Drohnen: Verkehrsminister strebt Regelung an


Berlin (rd.de) – Geht es nach dem Bundesverkehrsministerium, wird die Nutzung von Drohnen – sowohl privat als auch werblich genutzt – demnächst gesetzlich geregelt. Wie das Ministerium am Montag (09.11.2015) mitteilte, sei für alle Geräte ab 0,5 kg künftig eine Kennzeichnungspflicht geplant. Dadurch sollen bei Missbrauch oder Unfällen die Verursacher identifiziert werden können.

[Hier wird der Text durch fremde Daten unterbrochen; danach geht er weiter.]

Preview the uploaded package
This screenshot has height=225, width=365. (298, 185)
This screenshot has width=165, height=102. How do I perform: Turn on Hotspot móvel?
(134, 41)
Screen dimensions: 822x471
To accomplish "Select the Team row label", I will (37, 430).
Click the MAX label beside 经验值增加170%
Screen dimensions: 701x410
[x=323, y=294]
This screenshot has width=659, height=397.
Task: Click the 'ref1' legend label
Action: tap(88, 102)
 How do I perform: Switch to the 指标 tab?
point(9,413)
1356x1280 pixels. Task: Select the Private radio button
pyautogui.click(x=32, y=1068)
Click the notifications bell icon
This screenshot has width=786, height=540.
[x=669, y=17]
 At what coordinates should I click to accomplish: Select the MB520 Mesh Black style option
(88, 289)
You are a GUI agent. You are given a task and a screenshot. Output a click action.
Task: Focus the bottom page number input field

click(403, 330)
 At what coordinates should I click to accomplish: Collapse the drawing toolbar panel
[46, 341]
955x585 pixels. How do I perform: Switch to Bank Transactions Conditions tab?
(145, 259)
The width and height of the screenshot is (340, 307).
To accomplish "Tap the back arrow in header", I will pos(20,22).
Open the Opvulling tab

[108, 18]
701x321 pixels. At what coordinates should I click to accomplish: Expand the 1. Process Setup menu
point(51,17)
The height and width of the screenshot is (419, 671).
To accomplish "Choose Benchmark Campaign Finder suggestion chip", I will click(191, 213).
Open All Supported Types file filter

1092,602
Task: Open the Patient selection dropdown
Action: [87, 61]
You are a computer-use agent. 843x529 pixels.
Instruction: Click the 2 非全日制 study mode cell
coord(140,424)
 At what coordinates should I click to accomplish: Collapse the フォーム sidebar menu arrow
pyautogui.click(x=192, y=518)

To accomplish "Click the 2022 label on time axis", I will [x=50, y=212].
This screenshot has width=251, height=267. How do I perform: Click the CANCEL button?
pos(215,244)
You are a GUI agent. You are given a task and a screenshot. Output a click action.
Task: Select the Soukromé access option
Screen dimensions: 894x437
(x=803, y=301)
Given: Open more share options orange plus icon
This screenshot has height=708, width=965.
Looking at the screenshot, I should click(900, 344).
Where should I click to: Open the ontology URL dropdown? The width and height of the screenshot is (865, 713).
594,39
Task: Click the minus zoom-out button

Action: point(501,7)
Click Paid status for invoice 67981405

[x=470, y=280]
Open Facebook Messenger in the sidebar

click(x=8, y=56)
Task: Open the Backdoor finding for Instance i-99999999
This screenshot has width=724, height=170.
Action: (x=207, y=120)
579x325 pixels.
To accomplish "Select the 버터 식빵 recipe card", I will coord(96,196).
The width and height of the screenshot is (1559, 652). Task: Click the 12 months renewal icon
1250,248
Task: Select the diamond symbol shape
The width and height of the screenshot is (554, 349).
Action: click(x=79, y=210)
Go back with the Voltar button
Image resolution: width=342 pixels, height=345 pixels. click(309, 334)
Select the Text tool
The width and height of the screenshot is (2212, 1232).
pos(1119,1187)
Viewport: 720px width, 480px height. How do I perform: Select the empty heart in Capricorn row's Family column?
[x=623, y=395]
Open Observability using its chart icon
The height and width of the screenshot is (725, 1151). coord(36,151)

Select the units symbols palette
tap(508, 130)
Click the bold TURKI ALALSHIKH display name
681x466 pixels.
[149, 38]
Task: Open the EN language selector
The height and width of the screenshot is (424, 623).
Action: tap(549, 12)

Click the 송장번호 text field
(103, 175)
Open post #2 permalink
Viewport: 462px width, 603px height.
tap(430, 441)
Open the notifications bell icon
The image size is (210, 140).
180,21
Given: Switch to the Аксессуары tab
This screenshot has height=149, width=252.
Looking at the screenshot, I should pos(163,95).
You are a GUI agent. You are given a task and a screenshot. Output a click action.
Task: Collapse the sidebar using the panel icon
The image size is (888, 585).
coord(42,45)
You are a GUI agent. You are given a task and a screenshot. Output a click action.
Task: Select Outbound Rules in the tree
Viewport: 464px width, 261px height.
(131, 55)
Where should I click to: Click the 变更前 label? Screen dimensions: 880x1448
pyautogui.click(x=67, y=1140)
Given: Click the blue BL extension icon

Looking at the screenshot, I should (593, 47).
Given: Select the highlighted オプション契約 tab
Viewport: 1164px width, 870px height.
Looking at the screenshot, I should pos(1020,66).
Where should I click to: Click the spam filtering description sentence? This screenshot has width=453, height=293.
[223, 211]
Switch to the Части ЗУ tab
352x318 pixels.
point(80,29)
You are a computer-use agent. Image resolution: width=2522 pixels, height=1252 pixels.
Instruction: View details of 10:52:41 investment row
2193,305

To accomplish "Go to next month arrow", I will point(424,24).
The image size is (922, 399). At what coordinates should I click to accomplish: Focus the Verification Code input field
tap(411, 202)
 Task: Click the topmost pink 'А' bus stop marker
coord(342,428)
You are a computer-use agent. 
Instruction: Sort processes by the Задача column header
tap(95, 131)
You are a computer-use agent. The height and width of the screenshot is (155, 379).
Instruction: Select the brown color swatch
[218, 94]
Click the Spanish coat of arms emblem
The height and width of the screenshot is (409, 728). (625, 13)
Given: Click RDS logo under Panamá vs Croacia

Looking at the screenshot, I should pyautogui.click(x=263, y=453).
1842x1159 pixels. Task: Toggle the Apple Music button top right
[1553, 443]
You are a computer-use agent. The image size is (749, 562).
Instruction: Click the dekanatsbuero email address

Das Bundesverkehrsministerium plant, die Nutzung von Drohnen per Gesetz zu regeln. Symbolfoto: Markus Brändli

Das Bundesverkehrsministerium plant, die Nutzung von Drohnen per Gesetz zu regeln. Symbolfoto: Markus Brändli

Auf der Website des Bundesverkehrsministeriums ist zu lesen, was die geplante Änderung bedeuten könnte:

„Private Drohnen-Flüge werden verboten in einer Höhe von mehr als 100 Metern, außerhalb der Sichtweite des Steuerers, über Industrieanlagen, Justizvollzugsanstalten, militärischen Anlagen, Menschenansammlungen, Unglücksorten oder Katastrophengebieten und Einsatzorten von Polizei oder anderen Sicherheitsbehörden oder -organisationen, Kraftwerken und Anlagen der Energieerzeugung und -verteilung sowie Bundesfernstraßen und Eisenbahnlinien.“

DRF Luftrettung begrüßt Pläne

Die DRF Luftrettung begrüße diese Planungen ausdrücklich, teilte die Organisation am Montag mit. „Drohnen stellen eine erhebliche Gefahr im Luftverkehr dar. Insbesondere Rettungshubschrauber, die bei Notfalleinsätzen auf Straßen, Parkplätzen, Sportflächen oder Wiesen landen müssen, sind durch den leichtsinnigen Einsatz von Drohnen gefährdet“, warnt Dr. Hans Jörg Eyrich, Vorstand der DRF Luftrettung. „Denn viele Nutzer wissen nicht, dass Drohnen nur in Sichtweite geflogen werden dürfen und sich nähernden Luftfahrzeugen sofort ausweichen müssen. Ein Zusammenstoß von Drohne und Rettungshubschrauber gefährdet Leben!“ Unter anderem war es im August 2015 in der Gemeinde Ebtal (Hessen) zu einem gefährlichen Zwischenfall mit einer Drohne gekommen (wir berichteten).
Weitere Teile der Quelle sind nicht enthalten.